## [TEXT SHOWN]
·····
Recording Wynton Marsalis and Vitoria Suite: A Jazz Journey from Basque Country to Manhattan Valley

HARLEM, MANHATTAN: Who are the lighthouse keepers for New York City’s brilliant musical beacon? The giant of jazz known as Wynton Marsalis surely stands as one such sentry, an adventurist and nine-time GRAMMY winner radiating original sound experiences from our musical epicenter out to the world.

Jeff Jones (seated) and Wynton Marsalis were on a musical mission with the making of "Vitoria Suite" (photo credit: JoanneLeveyPhotography.com)

The master capped off 2010 with the release of Vitoria Suite, an epic 12-part sound voyage recorded over three days in June, 2009 with the Jazz at Lincoln Center Orchestra and a world-class roster of guests — including virtuoso flamenco guitarist Paco de Lucía — at the Jesus Gundi Conservatory in Vitoria, Spain. A tribute to the city and its storied jazz festival headed by Inaki Anua, Vitoria Suite is a nonstop sonic odyssey – from its fiery takeoff to the dizzying climax, the opener “Mvt. I: Big 12” takes listeners to such a breathtaking place, one can only imagine what lies ahead.
·····
## [DATASET SECTION]

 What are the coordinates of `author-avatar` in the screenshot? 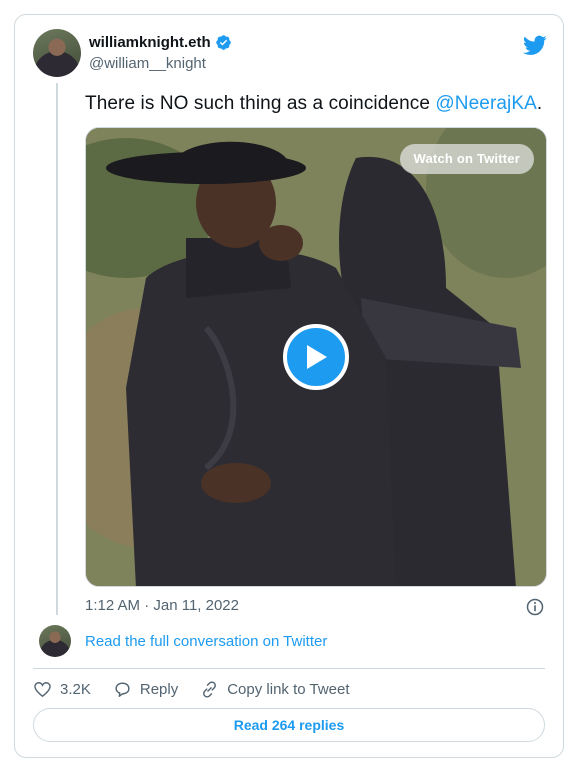 It's located at (57, 53).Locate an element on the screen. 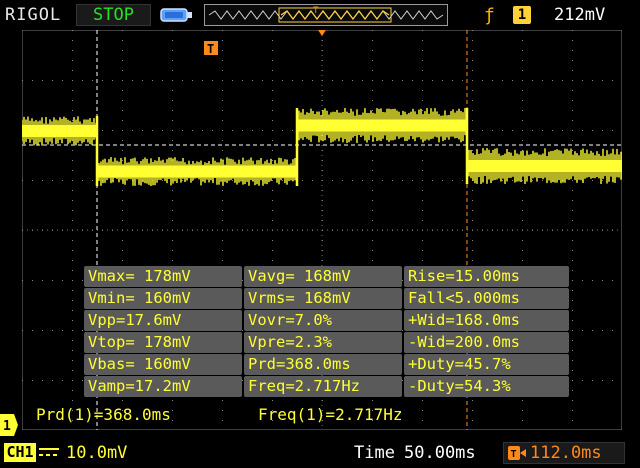 The image size is (640, 468). timebase-value: 50.00ms is located at coordinates (440, 453).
·····
## [TASK PROMPT]
Continue the article about Wynton Marsalis recording Vitoria Suite, picking up right after its last sentence.

## [ANSWER FOR THE TASK]
Richness and musical dimensions of every color, shape and size define Vitoria Suite, a record that represents a true journey for the listener, musicians, and – naturally – its impassioned producer/engineer/mixer/editor. The latter is Jeff Jones (thejedimaster@mac.com), the self-proclaimed “Jedi Master” whose versatile discography includes Public Enemy, Talking Heads, Slick Rick, Willie Nelson, Norah Jones and scores more. The Jedi Master takes recording very, very seriously, as we shall soon see.

Motivated to match and build on the legendary recording contributions of Rudy Van Gelder, the Harlem-based Jones watched over every detail of Marsalis’ years-in-the-writing masterpiece, while allowing its warmth and excitement of discovery to come shining through. For Vitoria Suite’s mind-blowing meld of jazz, blues, Basque music, and flamenco, our talk with Jones confirmed that nothing less than an obsession with perfection would do.

You’ve said that you want to be the “Rudy Van Gelder of tomorrow”. That’s a bold statement. What do you mean by that?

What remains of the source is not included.